Most of those programs, though, grant residents just $200 to $500 towards their new bikes, far short of the cost of a good-quality e-bike – particularly ones capable of picking up the kids from school, hauling groceries, or other short-range tasks that Americans tend to do in a car by default. A federal credit could help fill the gap.

"Our perfect e-bike future includes local, state, and federal incentives to boot," said Noa Banayan, director of federal affairs for the nonprofit PeopleForBikes Coalition. "I’ve only seen excitement from state and local policymakers; they want these incentives to be stackable."

To make it the ideal complement to those regional programs, the new EBIKE Act has three key differences from the original.

First, the bill authors adjusted the income cap to $150,000 for single filers and $300,000 for married couples filing jointly, threading the needle between an earlier version of the bill that set caps so low that few Americans could actually use it and a proposal that set caps so high that opponents accused the credit of helping "buy expensive toys for wealthy people," as Banyan puts it.
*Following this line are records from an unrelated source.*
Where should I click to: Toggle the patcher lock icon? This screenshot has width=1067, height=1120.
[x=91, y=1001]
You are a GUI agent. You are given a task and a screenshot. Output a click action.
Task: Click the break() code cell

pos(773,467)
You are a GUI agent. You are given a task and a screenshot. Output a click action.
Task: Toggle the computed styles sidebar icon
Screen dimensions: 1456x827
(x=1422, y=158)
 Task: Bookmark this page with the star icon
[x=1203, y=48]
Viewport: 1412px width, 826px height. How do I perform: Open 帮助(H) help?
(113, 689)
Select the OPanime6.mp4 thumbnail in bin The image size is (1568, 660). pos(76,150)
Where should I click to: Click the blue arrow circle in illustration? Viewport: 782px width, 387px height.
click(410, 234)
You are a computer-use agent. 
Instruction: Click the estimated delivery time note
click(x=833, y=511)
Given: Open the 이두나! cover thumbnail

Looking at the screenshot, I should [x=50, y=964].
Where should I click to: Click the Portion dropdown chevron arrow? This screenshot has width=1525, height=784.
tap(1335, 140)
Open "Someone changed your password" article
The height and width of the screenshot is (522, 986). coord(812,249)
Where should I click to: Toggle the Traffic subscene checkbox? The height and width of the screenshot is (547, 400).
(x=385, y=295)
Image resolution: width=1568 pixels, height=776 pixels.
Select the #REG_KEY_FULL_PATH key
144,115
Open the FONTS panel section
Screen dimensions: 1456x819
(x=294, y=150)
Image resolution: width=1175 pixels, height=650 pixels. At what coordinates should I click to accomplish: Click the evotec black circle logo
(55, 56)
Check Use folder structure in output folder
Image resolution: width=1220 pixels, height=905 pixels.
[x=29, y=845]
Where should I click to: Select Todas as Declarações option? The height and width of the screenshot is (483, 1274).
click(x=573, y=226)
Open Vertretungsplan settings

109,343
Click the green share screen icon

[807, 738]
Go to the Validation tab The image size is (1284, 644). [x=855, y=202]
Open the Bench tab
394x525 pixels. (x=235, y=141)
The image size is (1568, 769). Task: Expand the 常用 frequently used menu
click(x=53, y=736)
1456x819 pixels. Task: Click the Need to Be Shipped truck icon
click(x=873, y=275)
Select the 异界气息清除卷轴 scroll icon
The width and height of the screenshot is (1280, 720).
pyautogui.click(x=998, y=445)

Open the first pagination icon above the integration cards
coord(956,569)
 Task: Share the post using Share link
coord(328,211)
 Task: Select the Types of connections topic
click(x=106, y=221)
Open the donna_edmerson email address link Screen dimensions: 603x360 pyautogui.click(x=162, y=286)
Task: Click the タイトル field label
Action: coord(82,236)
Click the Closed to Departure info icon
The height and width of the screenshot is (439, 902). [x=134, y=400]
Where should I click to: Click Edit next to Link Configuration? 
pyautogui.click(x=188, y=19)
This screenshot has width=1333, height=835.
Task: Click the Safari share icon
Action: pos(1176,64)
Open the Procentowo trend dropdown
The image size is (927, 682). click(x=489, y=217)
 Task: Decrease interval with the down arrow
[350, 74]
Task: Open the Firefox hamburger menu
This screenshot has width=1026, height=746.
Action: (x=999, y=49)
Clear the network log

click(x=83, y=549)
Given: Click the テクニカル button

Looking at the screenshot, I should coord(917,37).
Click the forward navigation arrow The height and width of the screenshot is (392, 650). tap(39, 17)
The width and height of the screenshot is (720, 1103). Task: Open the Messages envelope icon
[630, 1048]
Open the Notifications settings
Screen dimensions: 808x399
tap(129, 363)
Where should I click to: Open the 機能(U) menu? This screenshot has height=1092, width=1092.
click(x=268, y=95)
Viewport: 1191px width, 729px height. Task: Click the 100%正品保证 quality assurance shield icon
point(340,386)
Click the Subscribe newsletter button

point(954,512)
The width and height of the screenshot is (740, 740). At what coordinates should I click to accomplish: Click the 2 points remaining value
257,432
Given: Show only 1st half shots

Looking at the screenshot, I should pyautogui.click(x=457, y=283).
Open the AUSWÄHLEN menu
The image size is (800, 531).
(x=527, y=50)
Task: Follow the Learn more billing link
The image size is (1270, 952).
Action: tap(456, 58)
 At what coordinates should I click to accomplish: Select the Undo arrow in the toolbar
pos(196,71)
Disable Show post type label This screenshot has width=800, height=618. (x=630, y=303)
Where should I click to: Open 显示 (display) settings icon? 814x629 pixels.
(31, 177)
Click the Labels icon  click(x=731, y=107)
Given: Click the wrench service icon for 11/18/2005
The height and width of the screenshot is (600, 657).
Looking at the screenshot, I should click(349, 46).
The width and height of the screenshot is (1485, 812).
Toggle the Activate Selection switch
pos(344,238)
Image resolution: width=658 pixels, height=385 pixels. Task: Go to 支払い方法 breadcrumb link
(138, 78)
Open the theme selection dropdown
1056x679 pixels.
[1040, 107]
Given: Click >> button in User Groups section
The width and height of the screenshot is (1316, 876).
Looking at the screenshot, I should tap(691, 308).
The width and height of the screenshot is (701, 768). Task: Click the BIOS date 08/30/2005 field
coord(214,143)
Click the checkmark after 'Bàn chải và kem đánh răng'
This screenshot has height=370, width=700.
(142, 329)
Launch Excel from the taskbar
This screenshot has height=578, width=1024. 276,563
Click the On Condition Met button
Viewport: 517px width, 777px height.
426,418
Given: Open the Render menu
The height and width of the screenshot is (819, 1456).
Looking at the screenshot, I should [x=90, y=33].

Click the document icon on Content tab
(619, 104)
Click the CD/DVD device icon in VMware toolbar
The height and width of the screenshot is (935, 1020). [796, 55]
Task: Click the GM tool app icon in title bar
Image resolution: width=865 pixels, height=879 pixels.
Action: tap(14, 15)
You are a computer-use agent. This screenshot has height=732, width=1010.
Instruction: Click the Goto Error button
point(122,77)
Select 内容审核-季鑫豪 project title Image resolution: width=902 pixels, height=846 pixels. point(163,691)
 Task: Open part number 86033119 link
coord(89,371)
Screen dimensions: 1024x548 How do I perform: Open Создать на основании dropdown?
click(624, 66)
The new standard now mirrors same the income thresholds to which people receiving tax credits for electric cars are held, and the IRS will issue a report on the program after three years to check that the credit's being distributed equitably.

Second, only bikes that pass rigorous battery testing processes will be eligible for federal subsidies, pre-empting concerns about battery fires caused by cheap, unregulated, and unsafely-charged micromobility vehicles that have devastated a disproportionate number of households in New York, but are rare throughout the rest of the country. Denver, which requires similar testing processes on the vehicle it's handed out through its rebate program, has not reported a scourge of battery fires among program participants.

Third, and perhaps most crucially, the the new E-BIKE Act has significantly more support from both lawmakers and advocates who have seen its societal benefits and recognize it for the powerful climate strategy it is. A raft of environmental organizations — including the Sierra Club, the Natural Resources Defense Council, Environment America, GreenLatinos, and many more — have all endorsed the bill, after staying mostly silent during its initial release.

"This is good policy, and we know it’s good policy because we’ve seen it proved at the city and state level," Banayan adds. "When people see that, they’re support expanding it."

Banayan is careful to note that bills like the EBIKE Act rarely pass as standalone legislation, and will most likely be rolled into a future tax policy package where it is likely to face steep opposition from Republican lawmakers, none of whom are sponsoring the revised version. Still, if advocates can send a clear enough message to their lawmakers that they believe in the power of pedal-assist, supporters are optimistic about its future.

"More needs to be done to ensure that everybody across our country has access to an e-bike," said Rep. Panetta, in a release. "With its fully refundable tax incentives for those in the lower economic levels, the EBIKE Act is a commonsense way to encourage the ownership of e-bikes. By incentivizing Americans to own and use e-bikes, we are allowing them the chance to help improve the quality of life in our communities and tackle the climate crisis in our country.”